Work task:
Using the listing below, set down each line from the line containing "Instruction: Click uploader name Sofia Moller" through the line containing "Given: Expand View", both ends included, exactly and with nothing added.
START Given data
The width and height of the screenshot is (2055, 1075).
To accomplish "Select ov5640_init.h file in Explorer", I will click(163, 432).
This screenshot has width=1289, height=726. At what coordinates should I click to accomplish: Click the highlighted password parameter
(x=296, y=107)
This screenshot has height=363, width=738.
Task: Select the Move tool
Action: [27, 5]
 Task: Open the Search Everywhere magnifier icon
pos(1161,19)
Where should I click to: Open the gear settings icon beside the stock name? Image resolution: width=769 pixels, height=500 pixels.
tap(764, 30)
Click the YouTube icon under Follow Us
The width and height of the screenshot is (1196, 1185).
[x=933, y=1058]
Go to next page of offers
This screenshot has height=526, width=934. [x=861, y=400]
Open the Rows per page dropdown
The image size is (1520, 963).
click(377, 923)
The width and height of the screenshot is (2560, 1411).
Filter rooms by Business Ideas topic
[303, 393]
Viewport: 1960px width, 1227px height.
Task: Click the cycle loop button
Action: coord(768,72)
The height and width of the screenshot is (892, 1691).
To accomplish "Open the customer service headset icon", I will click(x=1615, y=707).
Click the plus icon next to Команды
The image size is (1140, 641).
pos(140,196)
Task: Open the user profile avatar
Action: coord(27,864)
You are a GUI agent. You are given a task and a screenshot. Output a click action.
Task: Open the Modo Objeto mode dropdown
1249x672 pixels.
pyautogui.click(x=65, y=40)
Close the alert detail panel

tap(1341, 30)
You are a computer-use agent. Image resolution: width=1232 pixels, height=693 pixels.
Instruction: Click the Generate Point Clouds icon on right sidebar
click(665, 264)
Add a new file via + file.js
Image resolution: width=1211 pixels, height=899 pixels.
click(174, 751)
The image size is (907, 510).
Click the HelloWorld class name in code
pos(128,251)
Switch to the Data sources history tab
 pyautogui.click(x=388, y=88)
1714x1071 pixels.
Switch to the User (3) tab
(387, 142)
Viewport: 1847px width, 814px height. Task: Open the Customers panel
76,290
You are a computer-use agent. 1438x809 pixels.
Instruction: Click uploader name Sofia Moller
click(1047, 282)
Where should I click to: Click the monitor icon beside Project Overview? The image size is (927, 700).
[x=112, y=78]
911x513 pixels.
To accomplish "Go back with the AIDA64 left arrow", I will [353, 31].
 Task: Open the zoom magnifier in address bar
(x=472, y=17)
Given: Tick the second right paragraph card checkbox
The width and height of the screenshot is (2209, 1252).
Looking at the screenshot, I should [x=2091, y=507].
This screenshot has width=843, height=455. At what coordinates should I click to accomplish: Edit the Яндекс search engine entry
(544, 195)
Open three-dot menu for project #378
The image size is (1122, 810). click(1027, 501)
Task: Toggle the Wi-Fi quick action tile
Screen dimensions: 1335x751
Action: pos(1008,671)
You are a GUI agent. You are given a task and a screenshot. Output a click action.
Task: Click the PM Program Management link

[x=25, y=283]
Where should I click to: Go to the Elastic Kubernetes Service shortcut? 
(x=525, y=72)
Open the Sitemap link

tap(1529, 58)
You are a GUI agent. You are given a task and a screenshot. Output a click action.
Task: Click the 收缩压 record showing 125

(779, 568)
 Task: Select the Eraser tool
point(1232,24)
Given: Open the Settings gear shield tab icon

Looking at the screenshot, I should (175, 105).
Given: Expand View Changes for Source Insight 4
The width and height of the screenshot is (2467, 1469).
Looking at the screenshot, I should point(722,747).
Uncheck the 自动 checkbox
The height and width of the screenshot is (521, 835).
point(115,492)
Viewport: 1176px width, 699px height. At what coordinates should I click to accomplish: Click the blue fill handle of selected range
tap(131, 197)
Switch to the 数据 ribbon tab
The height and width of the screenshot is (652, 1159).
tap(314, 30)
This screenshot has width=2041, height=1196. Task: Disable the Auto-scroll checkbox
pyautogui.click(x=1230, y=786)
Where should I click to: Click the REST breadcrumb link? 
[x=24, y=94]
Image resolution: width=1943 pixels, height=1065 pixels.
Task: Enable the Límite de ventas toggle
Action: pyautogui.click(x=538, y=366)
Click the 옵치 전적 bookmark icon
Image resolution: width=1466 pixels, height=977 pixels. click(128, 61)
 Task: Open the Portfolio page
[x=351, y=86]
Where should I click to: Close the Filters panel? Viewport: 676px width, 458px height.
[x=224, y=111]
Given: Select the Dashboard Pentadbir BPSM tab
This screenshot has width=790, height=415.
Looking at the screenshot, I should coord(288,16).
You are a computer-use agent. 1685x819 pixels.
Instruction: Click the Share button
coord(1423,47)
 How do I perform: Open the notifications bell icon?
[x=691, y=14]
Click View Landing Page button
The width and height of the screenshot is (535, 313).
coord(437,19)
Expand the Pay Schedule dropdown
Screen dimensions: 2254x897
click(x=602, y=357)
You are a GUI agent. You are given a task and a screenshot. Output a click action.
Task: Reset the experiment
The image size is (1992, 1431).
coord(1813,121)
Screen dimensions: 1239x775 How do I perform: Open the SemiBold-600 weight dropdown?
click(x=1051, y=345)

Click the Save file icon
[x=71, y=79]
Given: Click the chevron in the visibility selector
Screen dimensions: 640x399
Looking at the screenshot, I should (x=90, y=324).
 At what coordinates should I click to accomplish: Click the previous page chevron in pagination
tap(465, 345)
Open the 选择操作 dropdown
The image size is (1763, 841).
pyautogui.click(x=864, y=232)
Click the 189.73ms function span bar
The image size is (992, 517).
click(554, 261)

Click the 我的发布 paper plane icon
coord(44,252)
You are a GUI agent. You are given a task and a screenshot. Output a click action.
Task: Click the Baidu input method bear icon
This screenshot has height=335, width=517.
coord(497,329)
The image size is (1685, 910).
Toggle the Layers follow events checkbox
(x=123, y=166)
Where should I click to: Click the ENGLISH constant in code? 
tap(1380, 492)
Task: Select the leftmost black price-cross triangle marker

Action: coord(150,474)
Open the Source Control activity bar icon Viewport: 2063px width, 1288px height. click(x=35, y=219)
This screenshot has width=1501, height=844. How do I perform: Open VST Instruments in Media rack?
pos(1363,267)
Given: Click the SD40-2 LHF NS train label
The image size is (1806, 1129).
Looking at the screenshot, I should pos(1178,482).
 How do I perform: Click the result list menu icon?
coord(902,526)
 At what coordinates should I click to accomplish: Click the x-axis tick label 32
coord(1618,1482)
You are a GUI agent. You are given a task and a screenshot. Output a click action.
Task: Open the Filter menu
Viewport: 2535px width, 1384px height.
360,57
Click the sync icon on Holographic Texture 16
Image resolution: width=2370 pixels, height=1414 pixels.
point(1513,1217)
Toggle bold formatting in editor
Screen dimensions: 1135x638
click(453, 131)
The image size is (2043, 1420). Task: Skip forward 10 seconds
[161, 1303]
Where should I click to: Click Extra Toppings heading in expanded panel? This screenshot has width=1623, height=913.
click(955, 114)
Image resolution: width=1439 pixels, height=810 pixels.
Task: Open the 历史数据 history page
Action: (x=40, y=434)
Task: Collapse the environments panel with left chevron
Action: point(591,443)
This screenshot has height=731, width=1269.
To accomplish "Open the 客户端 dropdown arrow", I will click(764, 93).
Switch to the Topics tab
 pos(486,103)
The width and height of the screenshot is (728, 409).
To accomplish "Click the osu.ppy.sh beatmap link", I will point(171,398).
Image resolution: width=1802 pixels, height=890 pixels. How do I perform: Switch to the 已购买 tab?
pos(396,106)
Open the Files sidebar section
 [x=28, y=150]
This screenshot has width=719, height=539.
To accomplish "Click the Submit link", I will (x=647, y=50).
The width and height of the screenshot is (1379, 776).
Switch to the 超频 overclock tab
END Given data
The answer:
Instruction: Click uploader name Sofia Moller
click(1047, 282)
Where should I click to: Click the monitor icon beside Project Overview? The image size is (927, 700).
[x=112, y=78]
911x513 pixels.
To accomplish "Go back with the AIDA64 left arrow", I will [353, 31].
 Task: Open the zoom magnifier in address bar
(x=472, y=17)
Given: Tick the second right paragraph card checkbox
The width and height of the screenshot is (2209, 1252).
Looking at the screenshot, I should [x=2091, y=507].
This screenshot has width=843, height=455. At what coordinates should I click to accomplish: Edit the Яндекс search engine entry
(544, 195)
Open three-dot menu for project #378
The image size is (1122, 810). click(1027, 501)
Task: Toggle the Wi-Fi quick action tile
Screen dimensions: 1335x751
Action: pos(1008,671)
You are a GUI agent. You are given a task and a screenshot. Output a click action.
Task: Click the PM Program Management link

[x=25, y=283]
Where should I click to: Go to the Elastic Kubernetes Service shortcut? 
(x=525, y=72)
Open the Sitemap link

tap(1529, 58)
You are a GUI agent. You are given a task and a screenshot. Output a click action.
Task: Click the 收缩压 record showing 125

(779, 568)
 Task: Select the Eraser tool
point(1232,24)
Given: Open the Settings gear shield tab icon

Looking at the screenshot, I should (175, 105).
Given: Expand View Changes for Source Insight 4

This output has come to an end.